(Source)
★ ★ ★ ★

Since the __lock_unpin_lock() will no longer detect underflow by casting
the unsigned int to a signed int, update the casting code to use a temp
variable for calculations using a signed int.
Cc: Ingo Molnar <mingo@redhat.com>
Cc: Will Deacon <will@kernel.org>
Cc: Boqun Feng <boqun.feng@gmail.com>
Cc: Waiman Long <longman@redhat.com>
Link: https://lore.kernel.org/all/h3tpnj5kzcrxms5picmimtkpg4aypcpip5wbd6bt2rpdj5k7eb@nhtzs3lefrkq/
Suggested-by: Peter Zijlstra <peterz@infradead.org>
Signed-off-by: Liam R. Howlett (Oracle) <liam@infradead.org>
---
include/linux/lockdep.h | 3 ++
include/linux/lockdep_types.h | 3 +-
include/linux/sched.h | 1 +
kernel/locking/lockdep.c | 58 ++++++++++++++++++++++++++++++-----
4 files changed, 57 insertions(+), 8 deletions(-)
diff --git a/include/linux/lockdep.h b/include/linux/lockdep.h
index 621566345406d..a6451ecbbe9a0 100644
--- a/include/linux/lockdep.h
+++ b/include/linux/lockdep.h
@@ -273,6 +273,9 @@ extern struct pin_cookie lock_pin_lock(struct lockdep_map *lock);
extern void lock_repin_lock(struct lockdep_map *lock, struct pin_cookie);
extern void lock_unpin_lock(struct lockdep_map *lock, struct pin_cookie);
+extern u32 lock_sequence(struct lockdep_map *lock);
+#define lockdep_sequence(lock) lock_sequence(&(lock)->dep_map)
+
#define lockdep_depth(tsk) (debug_locks ? (tsk)->lockdep_depth : 0)

★ ★ ★ ★

(Information supplied)

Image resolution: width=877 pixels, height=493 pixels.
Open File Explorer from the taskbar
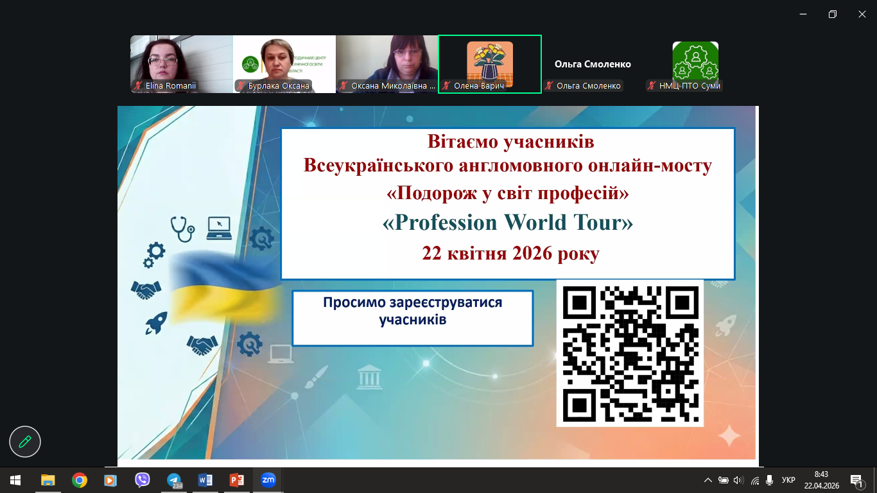(48, 480)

★ ★ ★ ★

(Written request 1)
In the lockdep patch, rewrite the part that opens with the words containing "diff --git a/include/linux/lockdep.h" and closes with "(tsk)->lockdep_depth : 0)", substituting "lock_seq" for "lock_sequence".
(Written request 2)
Name every file that the lockdep patch changes, as its summary lists them.
The data come from a separate source.

(Worked answer 1)
diff --git a/include/linux/lockdep.h b/include/linux/lockdep.h
index 621566345406d..a6451ecbbe9a0 100644
--- a/include/linux/lockdep.h
+++ b/include/linux/lockdep.h
@@ -273,6 +273,9 @@ extern struct pin_cookie lock_pin_lock(struct lockdep_map *lock);
extern void lock_repin_lock(struct lockdep_map *lock, struct pin_cookie);
extern void lock_unpin_lock(struct lockdep_map *lock, struct pin_cookie);
+extern u32 lock_seq(struct lockdep_map *lock);
+#define lockdep_sequence(lock) lock_seq(&(lock)->dep_map)
+
#define lockdep_depth(tsk) (debug_locks ? (tsk)->lockdep_depth : 0)

(Worked answer 2)
include/linux/lockdep.h
include/linux/lockdep_types.h
include/linux/sched.h
kernel/locking/lockdep.c